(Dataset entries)
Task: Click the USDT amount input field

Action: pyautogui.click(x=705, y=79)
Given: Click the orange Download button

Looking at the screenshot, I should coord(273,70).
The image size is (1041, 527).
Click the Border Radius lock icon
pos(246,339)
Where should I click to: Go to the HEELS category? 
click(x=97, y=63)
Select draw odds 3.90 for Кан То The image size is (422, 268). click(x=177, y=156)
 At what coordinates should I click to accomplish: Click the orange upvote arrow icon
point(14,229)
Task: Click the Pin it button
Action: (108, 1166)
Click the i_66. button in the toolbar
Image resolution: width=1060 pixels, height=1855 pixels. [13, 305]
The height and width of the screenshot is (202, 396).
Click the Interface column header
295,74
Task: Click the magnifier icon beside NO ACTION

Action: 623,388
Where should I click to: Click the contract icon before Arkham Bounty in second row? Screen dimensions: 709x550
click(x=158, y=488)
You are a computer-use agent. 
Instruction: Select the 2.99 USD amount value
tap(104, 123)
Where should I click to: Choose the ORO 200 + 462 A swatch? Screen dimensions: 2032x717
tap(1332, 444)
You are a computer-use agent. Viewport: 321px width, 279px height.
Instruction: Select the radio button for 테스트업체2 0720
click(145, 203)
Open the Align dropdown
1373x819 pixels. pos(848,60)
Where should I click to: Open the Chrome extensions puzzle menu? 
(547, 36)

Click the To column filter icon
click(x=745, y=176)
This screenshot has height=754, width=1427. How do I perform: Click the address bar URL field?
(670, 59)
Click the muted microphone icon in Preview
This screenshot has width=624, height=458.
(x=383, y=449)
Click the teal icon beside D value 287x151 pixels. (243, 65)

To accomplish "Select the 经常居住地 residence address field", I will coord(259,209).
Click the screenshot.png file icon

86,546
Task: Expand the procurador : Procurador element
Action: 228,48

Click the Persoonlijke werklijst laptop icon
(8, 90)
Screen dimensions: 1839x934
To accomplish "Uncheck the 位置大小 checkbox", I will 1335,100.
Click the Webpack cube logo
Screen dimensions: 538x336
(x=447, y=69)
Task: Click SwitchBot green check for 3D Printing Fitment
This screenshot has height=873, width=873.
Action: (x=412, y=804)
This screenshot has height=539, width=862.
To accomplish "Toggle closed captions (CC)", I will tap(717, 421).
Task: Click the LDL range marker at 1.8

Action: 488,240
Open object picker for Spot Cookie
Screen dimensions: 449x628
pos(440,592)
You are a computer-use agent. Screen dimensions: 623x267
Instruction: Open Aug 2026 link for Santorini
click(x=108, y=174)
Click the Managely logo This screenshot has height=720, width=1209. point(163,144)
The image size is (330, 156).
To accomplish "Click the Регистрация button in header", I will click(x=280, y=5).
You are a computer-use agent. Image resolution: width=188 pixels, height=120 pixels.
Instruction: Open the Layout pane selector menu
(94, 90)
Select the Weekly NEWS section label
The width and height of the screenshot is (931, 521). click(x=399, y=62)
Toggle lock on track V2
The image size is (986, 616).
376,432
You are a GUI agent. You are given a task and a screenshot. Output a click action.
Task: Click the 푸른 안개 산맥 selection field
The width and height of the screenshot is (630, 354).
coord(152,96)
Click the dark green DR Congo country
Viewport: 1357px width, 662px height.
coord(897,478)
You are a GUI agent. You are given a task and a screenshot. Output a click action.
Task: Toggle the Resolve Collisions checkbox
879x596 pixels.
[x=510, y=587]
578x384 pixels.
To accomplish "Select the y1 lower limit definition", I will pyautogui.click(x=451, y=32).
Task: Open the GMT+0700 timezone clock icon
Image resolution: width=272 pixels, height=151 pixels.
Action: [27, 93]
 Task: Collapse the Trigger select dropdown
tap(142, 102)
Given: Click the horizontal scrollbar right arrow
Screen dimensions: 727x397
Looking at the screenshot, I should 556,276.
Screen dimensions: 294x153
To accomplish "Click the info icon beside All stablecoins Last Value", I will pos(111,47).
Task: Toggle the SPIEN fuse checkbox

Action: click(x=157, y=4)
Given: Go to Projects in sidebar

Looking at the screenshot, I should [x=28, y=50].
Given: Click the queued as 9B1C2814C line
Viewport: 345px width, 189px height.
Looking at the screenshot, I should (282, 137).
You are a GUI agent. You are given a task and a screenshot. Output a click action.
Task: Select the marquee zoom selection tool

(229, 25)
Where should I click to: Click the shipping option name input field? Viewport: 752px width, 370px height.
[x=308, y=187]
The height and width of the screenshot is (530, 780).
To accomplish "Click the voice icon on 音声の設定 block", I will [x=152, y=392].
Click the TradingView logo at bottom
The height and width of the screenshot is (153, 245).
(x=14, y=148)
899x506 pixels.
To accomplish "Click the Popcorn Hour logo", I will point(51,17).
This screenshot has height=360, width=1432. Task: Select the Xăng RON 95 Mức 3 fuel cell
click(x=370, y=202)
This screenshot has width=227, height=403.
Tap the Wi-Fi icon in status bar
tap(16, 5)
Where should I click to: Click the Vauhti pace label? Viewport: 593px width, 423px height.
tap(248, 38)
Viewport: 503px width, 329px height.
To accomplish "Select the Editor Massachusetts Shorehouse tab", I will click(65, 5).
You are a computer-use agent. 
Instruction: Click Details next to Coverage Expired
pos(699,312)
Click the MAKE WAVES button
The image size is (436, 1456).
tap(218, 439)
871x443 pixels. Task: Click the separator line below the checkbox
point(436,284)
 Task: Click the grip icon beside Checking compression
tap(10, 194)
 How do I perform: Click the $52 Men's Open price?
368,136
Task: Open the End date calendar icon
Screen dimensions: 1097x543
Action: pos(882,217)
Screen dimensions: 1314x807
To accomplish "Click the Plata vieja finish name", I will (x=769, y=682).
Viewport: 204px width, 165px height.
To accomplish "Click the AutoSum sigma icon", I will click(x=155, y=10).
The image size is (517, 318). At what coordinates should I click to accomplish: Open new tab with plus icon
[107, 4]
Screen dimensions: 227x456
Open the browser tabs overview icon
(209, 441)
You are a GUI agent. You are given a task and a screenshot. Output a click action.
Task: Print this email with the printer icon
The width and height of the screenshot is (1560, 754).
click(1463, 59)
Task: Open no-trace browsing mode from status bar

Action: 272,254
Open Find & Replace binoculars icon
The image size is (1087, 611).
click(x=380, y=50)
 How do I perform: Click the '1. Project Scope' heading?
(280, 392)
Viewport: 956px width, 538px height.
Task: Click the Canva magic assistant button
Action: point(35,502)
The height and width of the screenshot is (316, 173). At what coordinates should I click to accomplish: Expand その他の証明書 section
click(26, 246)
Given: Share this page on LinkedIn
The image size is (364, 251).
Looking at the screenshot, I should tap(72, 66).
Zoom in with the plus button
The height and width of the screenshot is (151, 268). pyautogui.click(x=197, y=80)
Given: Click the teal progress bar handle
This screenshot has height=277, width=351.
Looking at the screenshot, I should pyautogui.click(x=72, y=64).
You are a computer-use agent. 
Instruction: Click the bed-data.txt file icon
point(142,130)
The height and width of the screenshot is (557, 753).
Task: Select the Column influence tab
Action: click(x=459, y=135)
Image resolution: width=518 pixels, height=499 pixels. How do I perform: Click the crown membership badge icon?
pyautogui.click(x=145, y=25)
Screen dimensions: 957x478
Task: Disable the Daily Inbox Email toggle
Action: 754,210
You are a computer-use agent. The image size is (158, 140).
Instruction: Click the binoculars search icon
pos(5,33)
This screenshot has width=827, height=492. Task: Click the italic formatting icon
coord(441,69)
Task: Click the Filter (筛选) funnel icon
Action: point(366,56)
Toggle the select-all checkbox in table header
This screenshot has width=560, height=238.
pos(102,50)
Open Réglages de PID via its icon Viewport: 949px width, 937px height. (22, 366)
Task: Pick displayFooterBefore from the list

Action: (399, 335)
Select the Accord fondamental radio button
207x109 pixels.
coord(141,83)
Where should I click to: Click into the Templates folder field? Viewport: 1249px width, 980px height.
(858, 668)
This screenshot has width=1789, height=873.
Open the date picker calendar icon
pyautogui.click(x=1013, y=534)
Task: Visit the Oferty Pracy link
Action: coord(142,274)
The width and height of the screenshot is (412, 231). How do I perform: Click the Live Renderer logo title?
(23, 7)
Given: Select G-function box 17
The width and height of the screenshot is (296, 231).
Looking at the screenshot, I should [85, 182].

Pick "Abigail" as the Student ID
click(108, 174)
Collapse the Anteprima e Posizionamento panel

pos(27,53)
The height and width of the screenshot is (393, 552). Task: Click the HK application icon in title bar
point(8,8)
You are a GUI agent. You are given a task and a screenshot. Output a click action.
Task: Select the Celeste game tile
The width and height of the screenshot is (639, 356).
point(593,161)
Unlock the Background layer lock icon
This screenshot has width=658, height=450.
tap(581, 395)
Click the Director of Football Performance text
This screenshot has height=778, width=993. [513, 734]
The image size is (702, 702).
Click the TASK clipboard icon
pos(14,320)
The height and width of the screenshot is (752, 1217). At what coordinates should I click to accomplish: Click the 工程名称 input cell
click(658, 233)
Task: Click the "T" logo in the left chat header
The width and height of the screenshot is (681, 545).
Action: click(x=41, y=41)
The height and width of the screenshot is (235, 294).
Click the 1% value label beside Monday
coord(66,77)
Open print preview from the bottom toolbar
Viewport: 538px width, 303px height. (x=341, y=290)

**WORK ORDER**
From the entries above, return exactly the line containing "Click the teal icon", the line containing "Task: Click the 푸른 안개 산맥 selection field", and all lines between, and nothing else.

**EXERCISE RESPONSE**
Click the teal icon beside D value 287x151 pixels. (243, 65)

To accomplish "Select the 经常居住地 residence address field", I will coord(259,209).
Click the screenshot.png file icon

86,546
Task: Expand the procurador : Procurador element
Action: 228,48

Click the Persoonlijke werklijst laptop icon
(8, 90)
Screen dimensions: 1839x934
To accomplish "Uncheck the 位置大小 checkbox", I will 1335,100.
Click the Webpack cube logo
Screen dimensions: 538x336
(x=447, y=69)
Task: Click SwitchBot green check for 3D Printing Fitment
This screenshot has height=873, width=873.
Action: (x=412, y=804)
This screenshot has height=539, width=862.
To accomplish "Toggle closed captions (CC)", I will tap(717, 421).
Task: Click the LDL range marker at 1.8

Action: 488,240
Open object picker for Spot Cookie
Screen dimensions: 449x628
pos(440,592)
You are a computer-use agent. Screen dimensions: 623x267
Instruction: Open Aug 2026 link for Santorini
click(x=108, y=174)
Click the Managely logo This screenshot has height=720, width=1209. point(163,144)
The image size is (330, 156).
To accomplish "Click the Регистрация button in header", I will click(x=280, y=5).
You are a computer-use agent. Image resolution: width=188 pixels, height=120 pixels.
Instruction: Open the Layout pane selector menu
(94, 90)
Select the Weekly NEWS section label
The width and height of the screenshot is (931, 521). click(x=399, y=62)
Toggle lock on track V2
The image size is (986, 616).
376,432
You are a GUI agent. You are given a task and a screenshot. Output a click action.
Task: Click the 푸른 안개 산맥 selection field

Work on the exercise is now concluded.